I should say that I very much want Democrats to filibuster Gorsuch, for reasons too numerous to go into here. I also like the idea of Democrats not voting at all on the nomination, abstaining en masse as a symbolic way to say, "Republicans did not even give Merrick Garland a hearing, so we're not voting on Gorsuch because he does not deserve it."
But either way they do it, if Democrats do filibuster Gorsuch, the Republicans will have to decide whether to change the Senate's rules to allow a simple majority vote and thus guarantee Gorsuch's elevation to the high court. This is not a sure thing, however, because Mitch McConnell and other senators (on both sides of the aisle) tend to be big fans of their chamber's unique procedures and traditions.
If they do decide to go nuclear, McConnell and the Republicans will surely blame Democrats for removing the filibuster rule for other presidential appointments when Barack Obama was president. "They did it first!" Democrats will then say that Republicans were abusing the filibuster, and the whole argument will go nowhere, as usual.
But the bottom line is that, if Republicans do want to overcome a filibuster of Gorsuch's nomination, they will have to abandon Senate traditions that they have claimed to hold dear. They might convince themselves that they are justified in doing so, but there should be no doubt about what they would be doing.
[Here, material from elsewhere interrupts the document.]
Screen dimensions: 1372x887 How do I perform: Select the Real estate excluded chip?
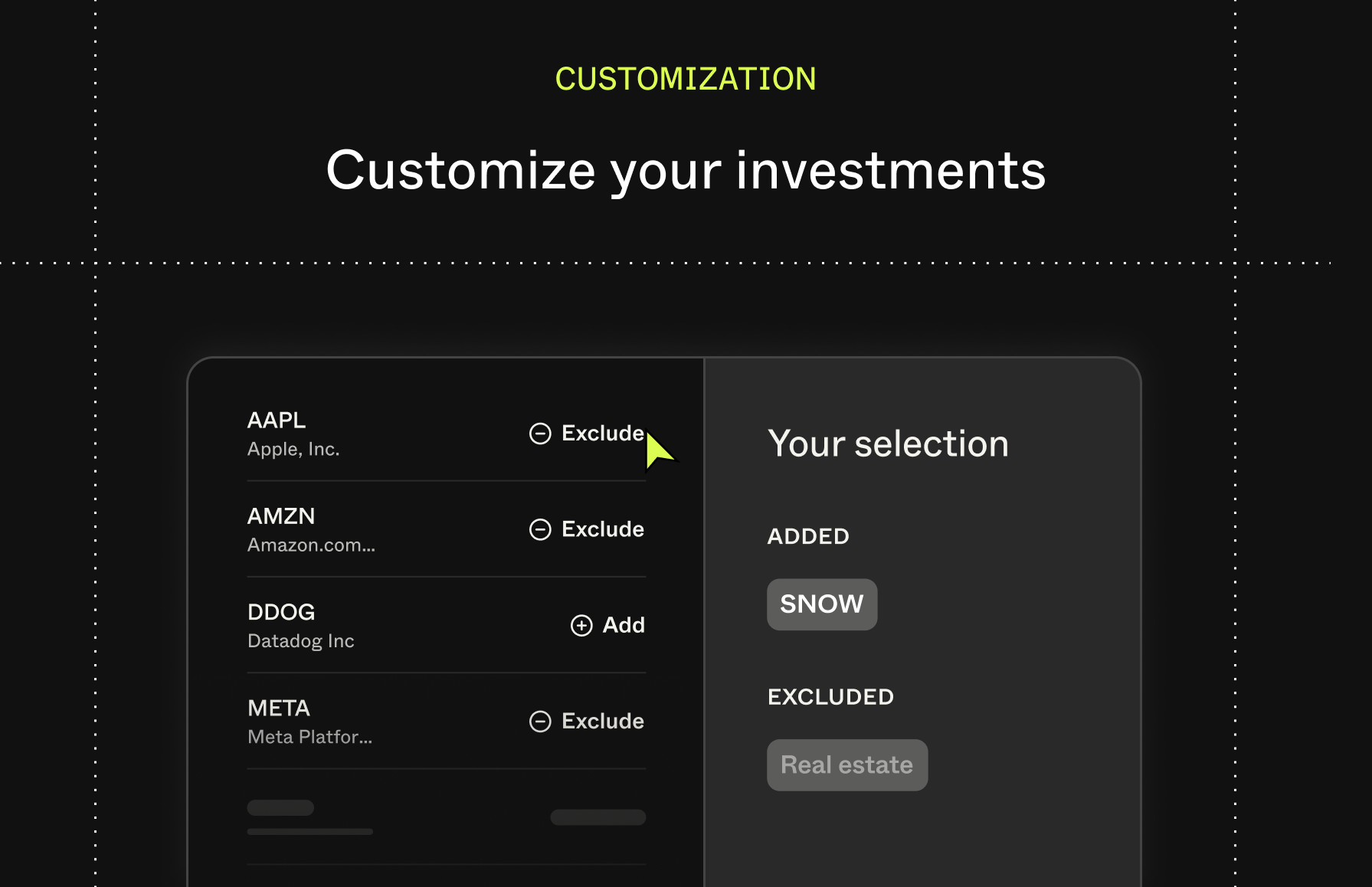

As I noted above, the Byrd Rule is more than a mere internal rule of the Senate, but the story is still the same. If Republicans want to deliver their regressive tax cuts on a permanent basis, they (with simple majorities in the House and Senate, along with Trump's signature) can pass a new statute amending or repealing the existing statute that embodies the Byrd Rule, to make it possible to pass their tax cut with only 51 Senate votes (possibly including VP Pence). Will they do it?
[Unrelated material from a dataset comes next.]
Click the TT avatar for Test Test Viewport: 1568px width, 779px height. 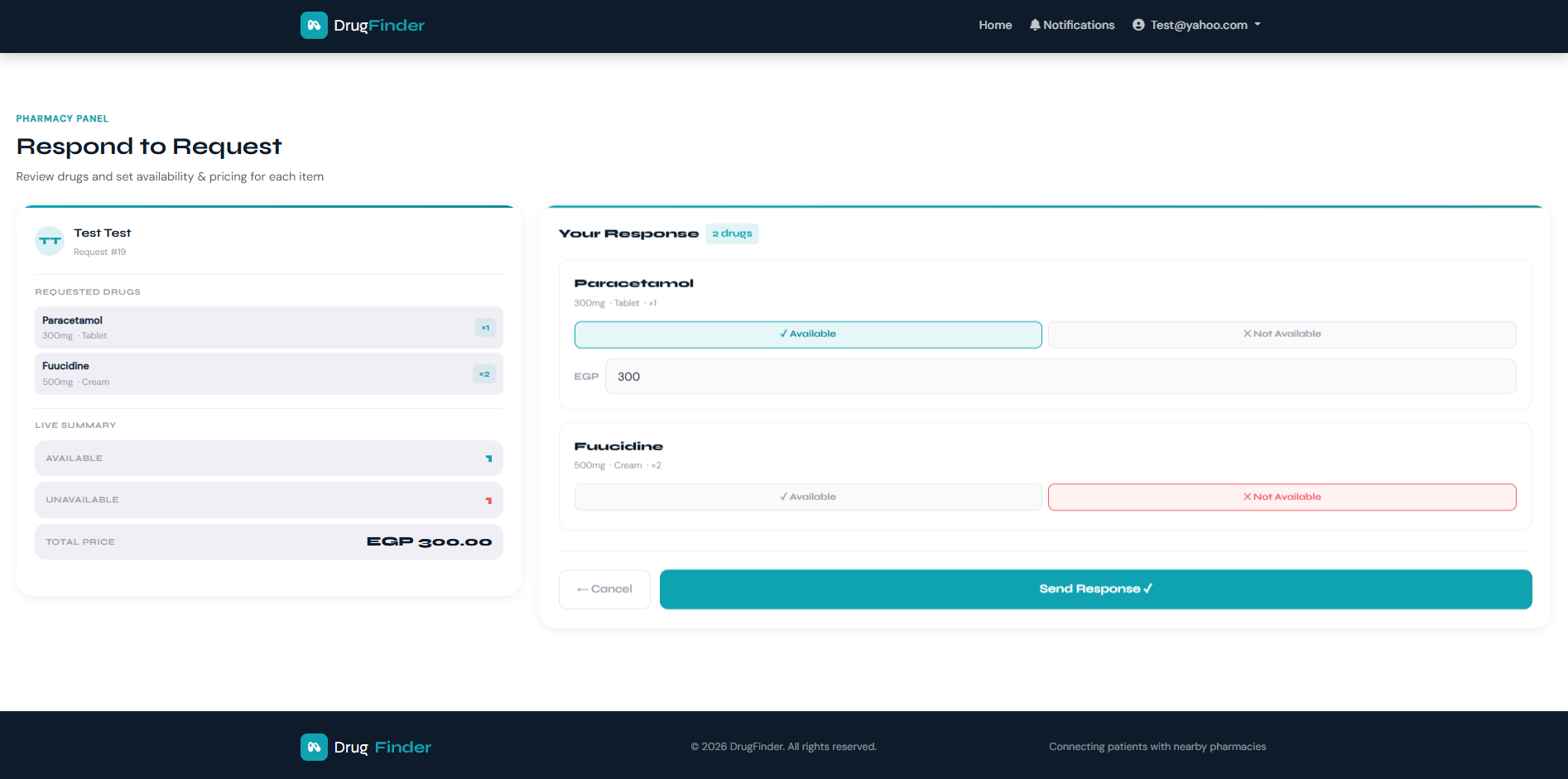(x=50, y=241)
This is another situation in which the instincts of senators, especially the longest serving among them, would counsel against making a change. Moreover, they would have to go on record as voting to gut or repeal a law that has always been understood to be a way to prevent increases in the public debt. The late Senator Robert Byrd was a deficit hawk, and his rule was designed to reduce deficit spending.
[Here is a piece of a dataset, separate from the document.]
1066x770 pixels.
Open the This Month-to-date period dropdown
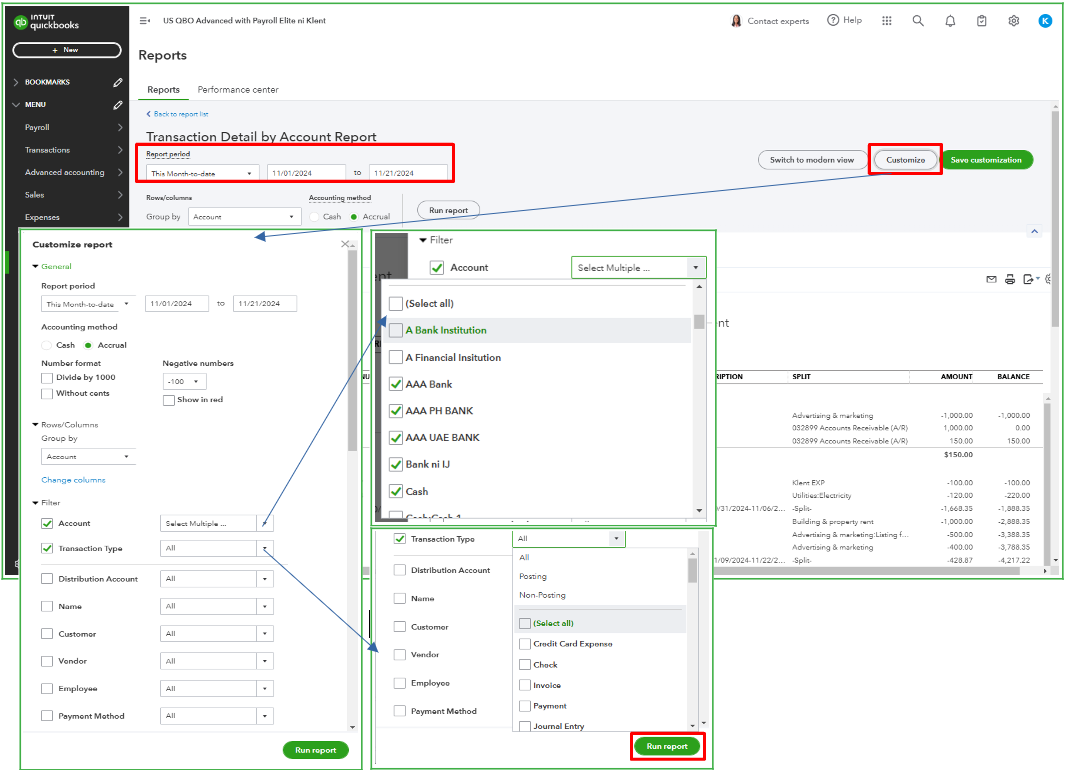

As a macroeconomist, I feel honor-bound to add here that politicians' obsession with public debt and deficits is actually quite misguided, because we should not be worried about increasing the debt if we do so for the right reasons. Here, however, the Republicans are talking about permanently cutting rich people's taxes, which is the very definition of a bad reason to increase long-term government debt. Trickle-down economics still does not work.
The bottom line is that McConnell and his right-wing colleagues (including those who masquerade as moderates) will soon have to decide how much of the Senate they are willing to burn down. The two pending test cases, moreover, could not be more fundamental to the Republican base.
After all, many evangelical voters were convinced to hold their noses and support Trump specifically to "save" the Supreme Court. At the same time, tax cuts for the rich are the sine qua non of being a conservative in American today.
When faced with the question, "Do we stop ourselves when we are this close to fulfilling our dreams?" my guess is that Republicans will say, "Hell no!" Power is temporary, and they will want to abuse it while they can.